Conservative and antitrust groups have tried to counteract the viral pro-net neutrality success by mounting web campaigns such as “Don’t Break the Net” and “Stop Internet Regulation Now” to drum up opposition to reclassification.

Over 808,000 Americans signed a petition to FCC Chairman Tom Wheeler asking the commission to avoid regulating the Internet, according to the Republican advocacy group American Commitment.

“A radical fringe has dressed up a government takeover of the Internet as net neutrality,” Berin Szoka, president of the free market think tank Tech Freedom, said in a statement. The group created the Don’t Break the Net website to debunk what it calls “Title II myths.”

This echoes the statements _ some more than 100 pages long _ that Internet service giants AT&T, Comcast and Verizon submitted to the FCC. Reclassifying the Internet would “mire the industry in years of uncertainty and litigation,” AT&T said in its filing.

At Wednesday’s hearing, actress and independent producer Ruth Livier said that reclassifying the Internet will continue to give everyone a voice regardless of ethnicity or socioeconomic standing.

“Make no mistake, this is a civil rights issue,” she said in her testimony before the committee.

Livier said that traditional media executives dismissed her idea of a bicultural show about Latina women that went on to become an award-winning web series, “Ylse,” thanks to net neutrality.

“I don’t have deep pockets; I wouldn’t have been able to pay for a fast lane to distribute my show,” she said.

The committee’s hearing shows that neutrality has become an increasingly political issue, with legislators filing their own statements and taking sides.

Some comments submitted to the FCC are addressed to President Barack Obama, reminding him of a 2007 campaign speech in which he described himself as a “strong supporter of net neutrality” and pledged strong Internet laws if elected.

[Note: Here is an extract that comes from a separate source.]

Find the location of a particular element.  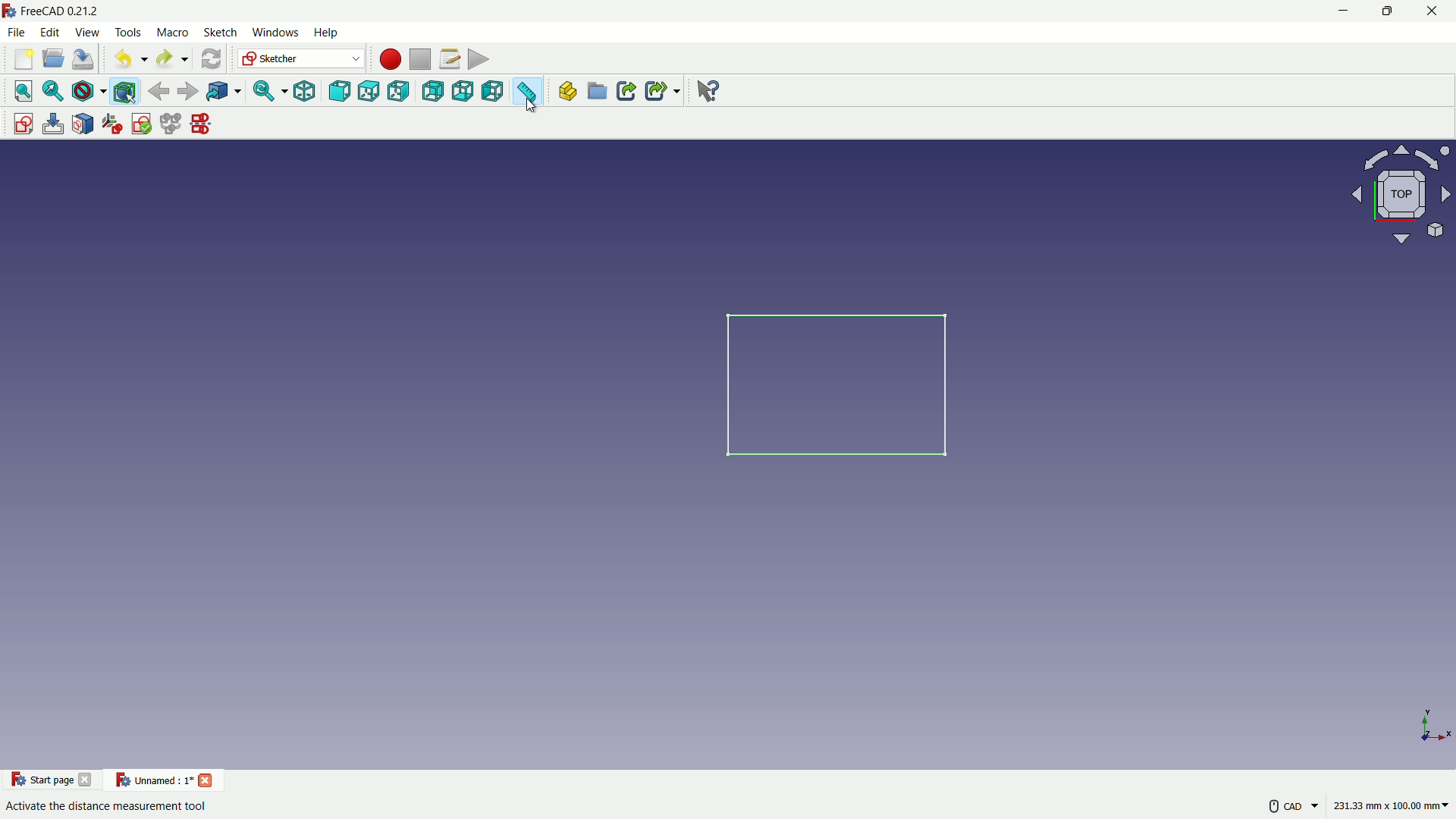

more settings is located at coordinates (1289, 805).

“How is it that a president who campaigned with net neutrality as his signature tech policy issue has appointed to chair the FCC someone who doesn’t seem willing to confirm to that campaign pledge?” asked Tim Karr, senior director of strategy at advocacy group Free Press.

For months, net neutrality opponents said Republicans and pro-telecom Democrats in Congress would bring the FCC to a standstill if it tried to use an Internet-as-utility approach. But as millions of public comments flooded the commission and calls from net neutrality supporters overwhelmed congressional offices, many started publicly backing reclassification.

“Let me assure you that I will lead the fight to protect any Open Internet rules promulgated by the FCC against the inevitable Republican attack against such rules,” Senate Majority Leader Harry Reid, D-Nev., wrote in a letter to technology advocates in July.

A growing number of congressional Democrats joined the Title II movement amid viral social media campaigns and street rallies that made net neutrality a hot-button topic this summer.

A group of 13 Democratic senators submitted a letter urging Wheeler to implement an Internet-as-utility approach, warning that otherwise, “the Internet will be sold to the highest bidder.”

Wheeler has said he hopes to put new rules in place by the end of the year. Public pressure from all sides is likely to keep mounting.

“The simple explanation for the amount of public attention is that people realize this issue is about who will control the future of communication,” said Karr of Free Press.

“That is why Internet provider companies and their allies are trying to destroy Title II protections, because it’s the one rule that prevents them from becoming the gatekeepers of the Internet,” he said.